DATA FOR THE TASK: Begin

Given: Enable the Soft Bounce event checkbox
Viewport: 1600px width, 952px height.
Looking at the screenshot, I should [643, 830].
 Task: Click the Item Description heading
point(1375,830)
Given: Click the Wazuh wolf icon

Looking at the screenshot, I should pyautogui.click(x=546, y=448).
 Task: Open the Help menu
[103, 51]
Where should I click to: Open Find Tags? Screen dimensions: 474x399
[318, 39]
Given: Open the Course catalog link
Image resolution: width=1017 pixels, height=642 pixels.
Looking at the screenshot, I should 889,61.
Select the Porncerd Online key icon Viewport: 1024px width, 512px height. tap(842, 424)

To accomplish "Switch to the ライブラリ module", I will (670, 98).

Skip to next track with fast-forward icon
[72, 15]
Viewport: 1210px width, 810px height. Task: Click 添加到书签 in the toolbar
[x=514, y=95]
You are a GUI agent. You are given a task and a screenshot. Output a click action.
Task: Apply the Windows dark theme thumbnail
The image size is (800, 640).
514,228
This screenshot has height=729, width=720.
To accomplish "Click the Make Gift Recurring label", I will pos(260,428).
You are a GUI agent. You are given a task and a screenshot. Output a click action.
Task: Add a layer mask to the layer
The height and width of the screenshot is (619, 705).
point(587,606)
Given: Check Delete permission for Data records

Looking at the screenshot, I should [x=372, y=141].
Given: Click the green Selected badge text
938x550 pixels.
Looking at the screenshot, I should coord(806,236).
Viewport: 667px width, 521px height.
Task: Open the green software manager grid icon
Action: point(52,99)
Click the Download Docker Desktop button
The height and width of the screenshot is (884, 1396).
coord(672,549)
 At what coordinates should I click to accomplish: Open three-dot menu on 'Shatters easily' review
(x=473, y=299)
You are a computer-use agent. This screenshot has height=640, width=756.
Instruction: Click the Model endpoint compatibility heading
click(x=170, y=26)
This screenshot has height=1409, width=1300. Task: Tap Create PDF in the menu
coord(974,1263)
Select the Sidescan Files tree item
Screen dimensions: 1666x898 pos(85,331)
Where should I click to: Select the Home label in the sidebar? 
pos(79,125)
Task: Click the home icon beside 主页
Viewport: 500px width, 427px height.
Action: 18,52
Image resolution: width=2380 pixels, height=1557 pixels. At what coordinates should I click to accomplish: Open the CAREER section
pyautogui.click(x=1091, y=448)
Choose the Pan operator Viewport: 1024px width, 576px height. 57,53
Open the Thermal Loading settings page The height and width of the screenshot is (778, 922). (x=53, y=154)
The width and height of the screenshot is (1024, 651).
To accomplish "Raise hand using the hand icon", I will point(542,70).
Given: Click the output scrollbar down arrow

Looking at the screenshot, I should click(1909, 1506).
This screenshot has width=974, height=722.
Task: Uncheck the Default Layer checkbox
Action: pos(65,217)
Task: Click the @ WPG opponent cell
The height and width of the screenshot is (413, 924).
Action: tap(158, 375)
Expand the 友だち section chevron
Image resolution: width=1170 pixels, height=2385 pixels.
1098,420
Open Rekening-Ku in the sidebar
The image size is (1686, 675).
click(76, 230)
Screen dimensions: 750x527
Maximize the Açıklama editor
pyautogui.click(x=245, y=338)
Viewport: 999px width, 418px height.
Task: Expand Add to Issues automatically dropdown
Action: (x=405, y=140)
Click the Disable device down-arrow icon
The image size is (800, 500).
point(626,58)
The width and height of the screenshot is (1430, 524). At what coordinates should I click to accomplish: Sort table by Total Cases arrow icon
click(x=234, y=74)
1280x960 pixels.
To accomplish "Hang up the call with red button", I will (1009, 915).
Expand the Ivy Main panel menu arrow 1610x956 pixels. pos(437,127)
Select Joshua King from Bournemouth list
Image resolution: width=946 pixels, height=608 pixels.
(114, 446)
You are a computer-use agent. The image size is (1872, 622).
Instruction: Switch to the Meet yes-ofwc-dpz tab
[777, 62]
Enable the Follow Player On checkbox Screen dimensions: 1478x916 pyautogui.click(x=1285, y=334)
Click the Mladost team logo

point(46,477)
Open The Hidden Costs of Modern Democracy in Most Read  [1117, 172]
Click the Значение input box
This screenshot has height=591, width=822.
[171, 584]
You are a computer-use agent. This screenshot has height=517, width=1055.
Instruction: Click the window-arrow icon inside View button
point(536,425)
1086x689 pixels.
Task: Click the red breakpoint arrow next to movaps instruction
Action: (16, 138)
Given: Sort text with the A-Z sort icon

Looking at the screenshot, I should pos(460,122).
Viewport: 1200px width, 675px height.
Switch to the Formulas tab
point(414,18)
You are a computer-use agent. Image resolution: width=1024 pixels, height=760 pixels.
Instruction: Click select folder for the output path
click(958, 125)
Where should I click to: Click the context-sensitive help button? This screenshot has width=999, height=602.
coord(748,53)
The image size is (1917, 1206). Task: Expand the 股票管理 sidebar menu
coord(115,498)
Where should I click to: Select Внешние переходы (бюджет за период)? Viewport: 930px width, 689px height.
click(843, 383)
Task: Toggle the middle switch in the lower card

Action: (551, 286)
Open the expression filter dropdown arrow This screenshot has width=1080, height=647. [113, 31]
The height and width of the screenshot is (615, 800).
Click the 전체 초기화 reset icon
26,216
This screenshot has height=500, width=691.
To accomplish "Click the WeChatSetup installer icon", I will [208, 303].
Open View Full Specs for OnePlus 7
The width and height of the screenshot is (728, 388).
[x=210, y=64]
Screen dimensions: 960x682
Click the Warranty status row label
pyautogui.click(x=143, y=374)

DATA FOR THE TASK: End

## WHAT YOU ARE ASKED TO DO
Repeat exactly the lines above, starting with the first line of the records and finishing with the line holding "Given: Open the Course catalog link". Add no other line.

## WRITTEN RESPONSE
Given: Enable the Soft Bounce event checkbox
Viewport: 1600px width, 952px height.
Looking at the screenshot, I should [643, 830].
 Task: Click the Item Description heading
point(1375,830)
Given: Click the Wazuh wolf icon

Looking at the screenshot, I should pyautogui.click(x=546, y=448).
 Task: Open the Help menu
[103, 51]
Where should I click to: Open Find Tags? Screen dimensions: 474x399
[318, 39]
Given: Open the Course catalog link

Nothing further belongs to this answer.